Since Green-Wood’s founding in 1838, its grounds and its sculpture have inspired generation after generation of visitors and artists.
I recently learned of another artist inspired by Green-Wood. Howard Skrill teaches studio arts and lectures in art at St. Francis College in Brooklyn. For the last five years, he has been creating onsite drawings of publicly-displayed New York City statuary–including sculpture at Green-Wood.
Howard writes about his recent work, which he calls his Anna Pierrepont Series:
The Anna Pierrepont Series, my drawings of public statuary in NYC, is plein air appropriation. Plein air drawings come into being through visual encounters with the constant changes of light and color in things ideally encountered out of doors. I roll a blue whole foods cart behind me, jammed with a folding chair, pencils, oil and chalk pastels, oil sticks and a pad of paper. I encounter a statue I wish to draw, unfold my chair, lay out my materials and struggle to represent the object emerging from the light and shadows of its surroundings onto a sheet of paper. The drawings are appropriation because the subjects I invariably select are public monuments created by other artists. In 2014, I began to augment the drawings with pictorial essays that enable me to explore beyond the plein air limitations of sight. The essays enable me to explore how the monuments came into being, their connection with their surroundings and their fate after installation. I have named the entire project after Anna Marie Pierrepont, a grand dame of 19th century Brooklyn interred in one of the most magnificent tombs in Greenwood Cemetery. I named the work in her honor as a comment on the gap between my silent and anonymous wanderings and her exulted self presentation.
Howard reports on his focus on Green-Wood: “. . . Green-Wood Cemetery is walking distance from my home and I have visited it more than any other place since I began the series.” He continues:
I have been visiting Green-Wood Cemetery for five years now in order to make images for my drawing series . . . . My visits to Green-Wood are typically tinged with palpable desire. I have often awoken on mild Spring mornings eagerly anticipating entering the cemetery through its towering brown Gothic filigreed gates on 5th avenue in Brooklyn. Inside, I often lose myself amidst its elegantly named, meandering roads and pathways. My eyes constantly surveying the landscape as I walk through, looking for figurative monuments that attract my attention. When I happen upon one of interest, I stop, unfold my chair and form dirty piles of my supplies, greasy oil pastels and oil sticks, colored and graphite pencils covered with oily scum and and chalk pastels in piles at my feet. I lay a pad of white paper upon my lap and begin using pigmented oil rubbed onto the paper, crisp pencil marks and the dusting of colored chalk to transform the appearance of the monument and its surroundings into an image. When the image is completed. I gather my materials together, leaving little or no trace of my presence remaining behind. I jam the stuff back into my bag along with the completed picture and wander out of Green-Wood into the streets beyond.

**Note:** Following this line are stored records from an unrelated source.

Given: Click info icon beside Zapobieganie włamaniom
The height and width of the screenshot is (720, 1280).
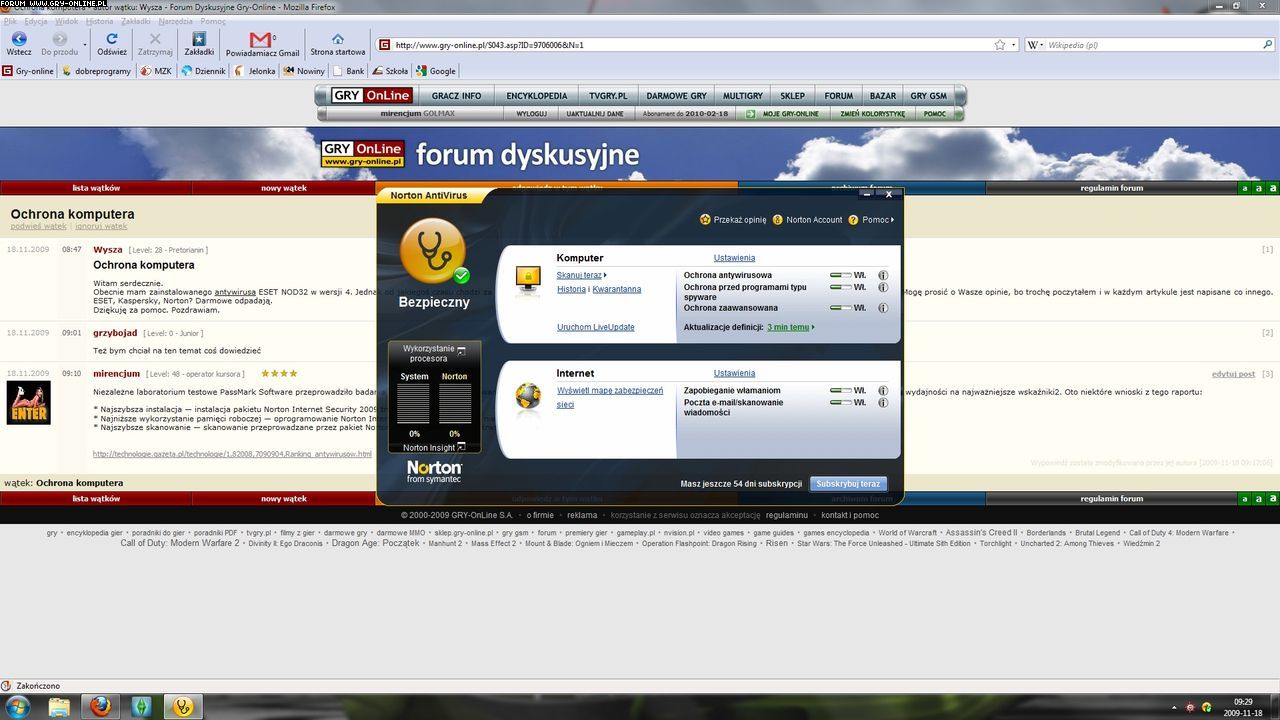Looking at the screenshot, I should click(883, 391).
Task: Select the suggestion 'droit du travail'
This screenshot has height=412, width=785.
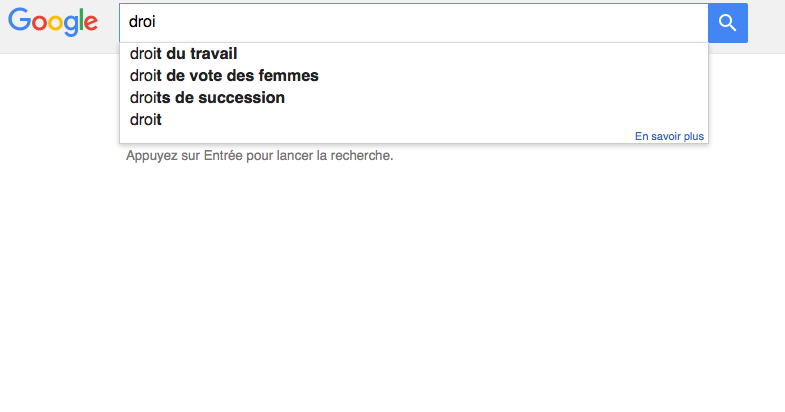Action: point(414,54)
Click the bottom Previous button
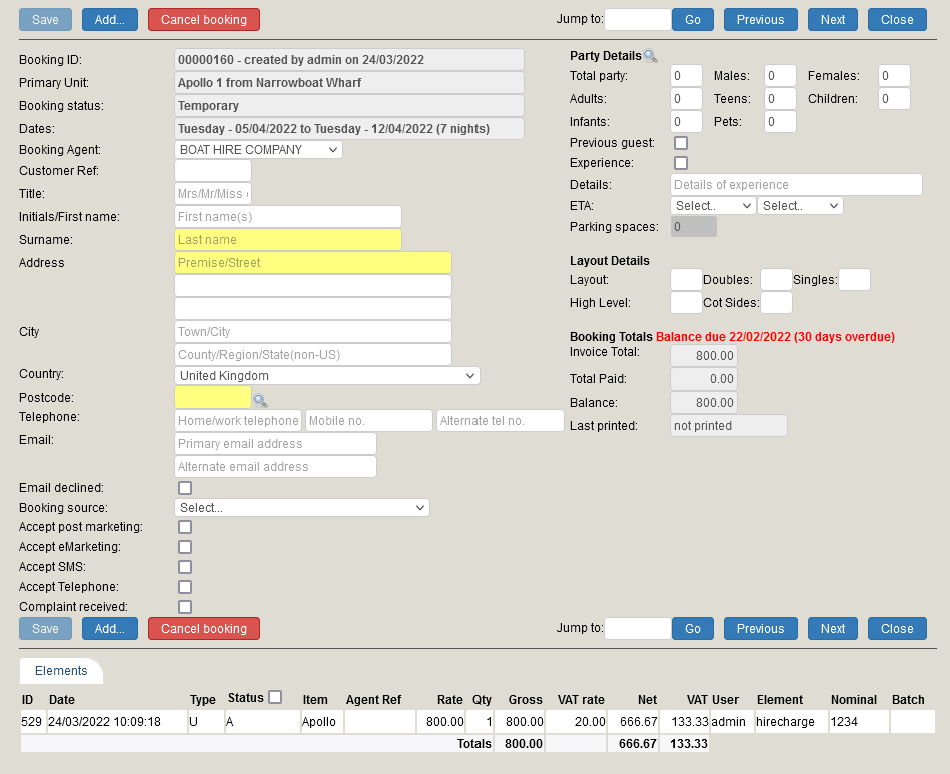 (760, 629)
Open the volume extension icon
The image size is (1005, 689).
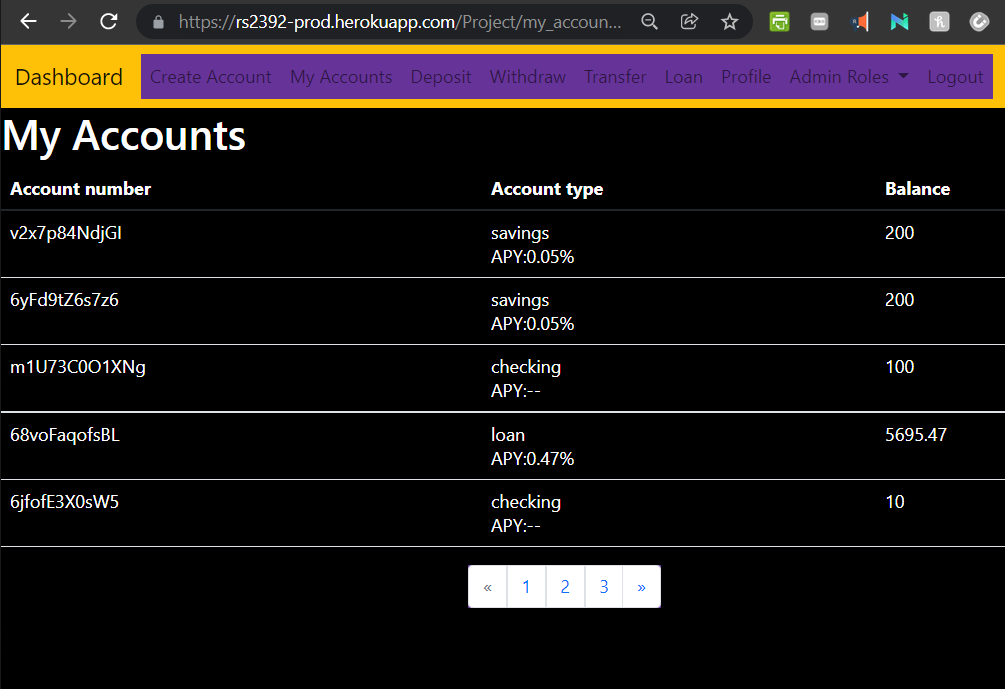point(859,21)
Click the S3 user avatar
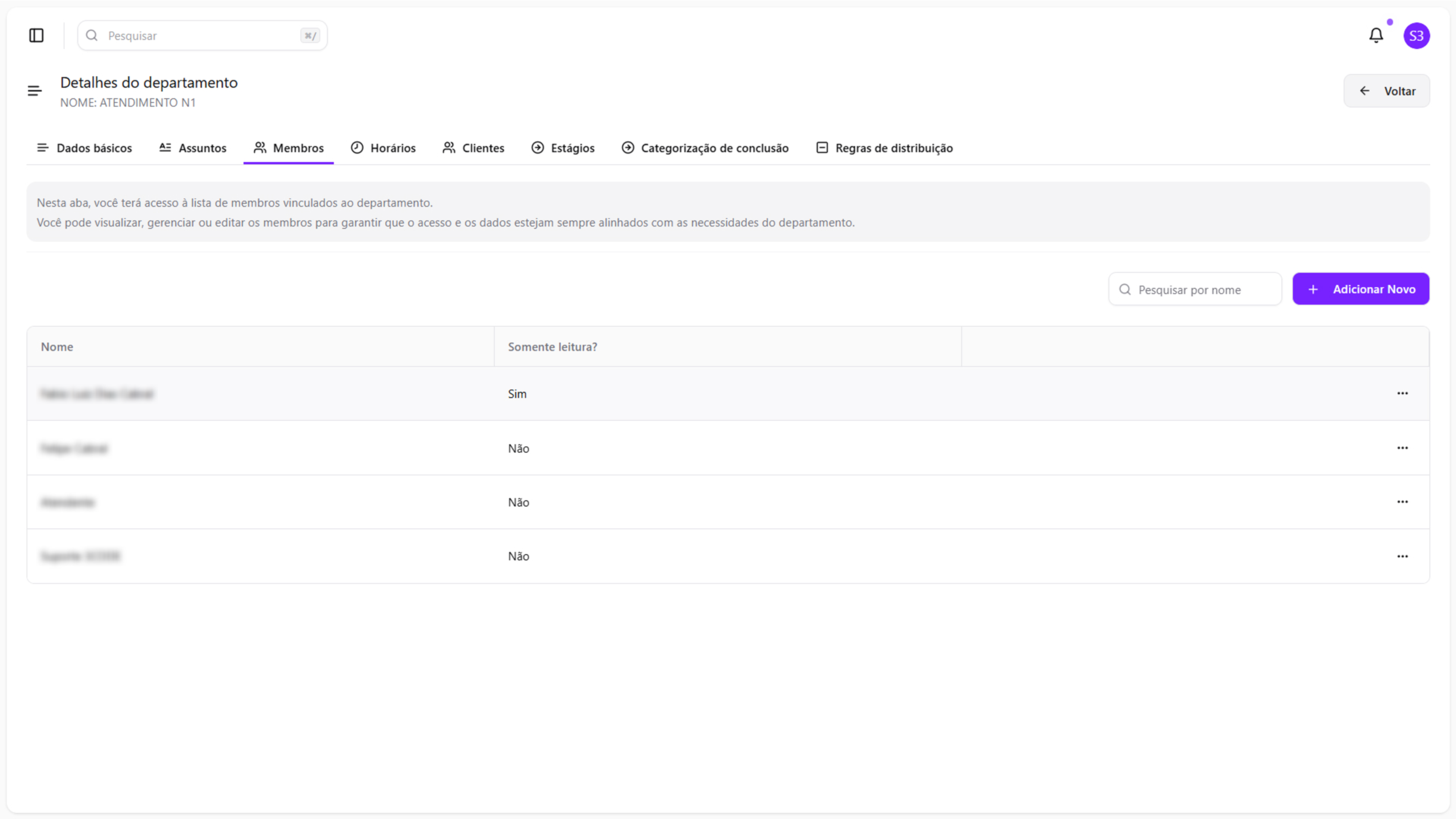This screenshot has height=819, width=1456. point(1416,36)
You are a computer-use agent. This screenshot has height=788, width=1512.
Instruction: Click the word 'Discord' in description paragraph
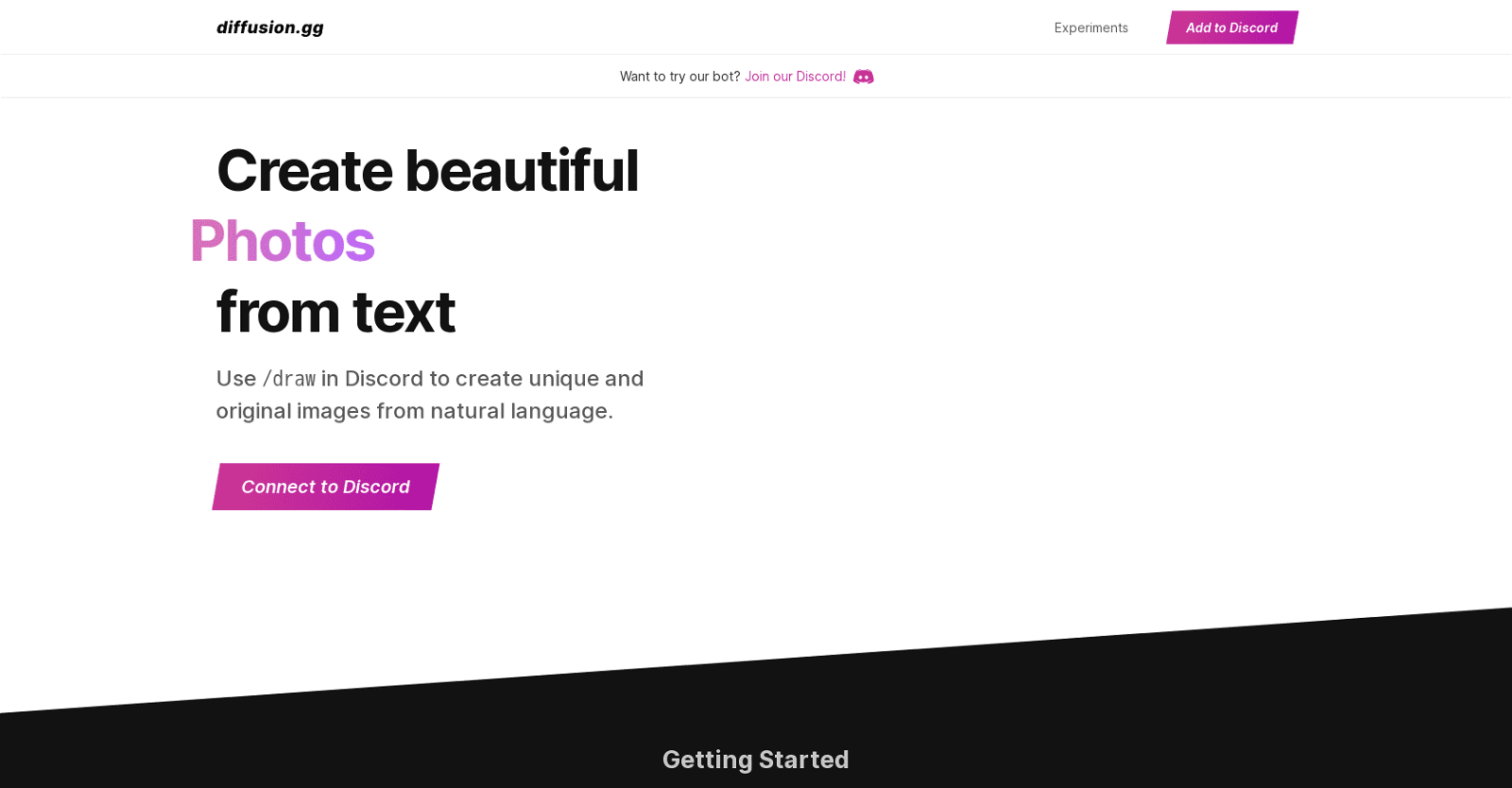coord(384,379)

In 2014, I began to compose pictorial essays that traced connections between Green-Wood and the outside world. In early 2015, I wrote of the unhappy fate of Frederick William MacMoinnes’ “Civic Virtue Triumphant over Unrighteousness” that was rescued from oblivion by Green-Wood . . .
For all of 2015, I have been writing and drawing for a major pictorial essay “Civic Virtue” slated for publication along with other provocative essays, artworks and poetry in St. Francis College’s literary journal, Assisi: the Online Journal of Arts and Letters. . . .”
“Civic Virtue” primarily describes the amazing fate of “The Triumph of Civic Virtue over Unrighteousness,” a nearly one hundred year old sculpture by Frederick William MacMonnies that has, as a consequence of changing social mores, been subject to a version of “Hot Potatoes.” (Note: “Civic Virtue” has been discussed in previous Green-Wood blog posts, here and here.)
Here are three of Howard’s drawings of “Civic Virtue:”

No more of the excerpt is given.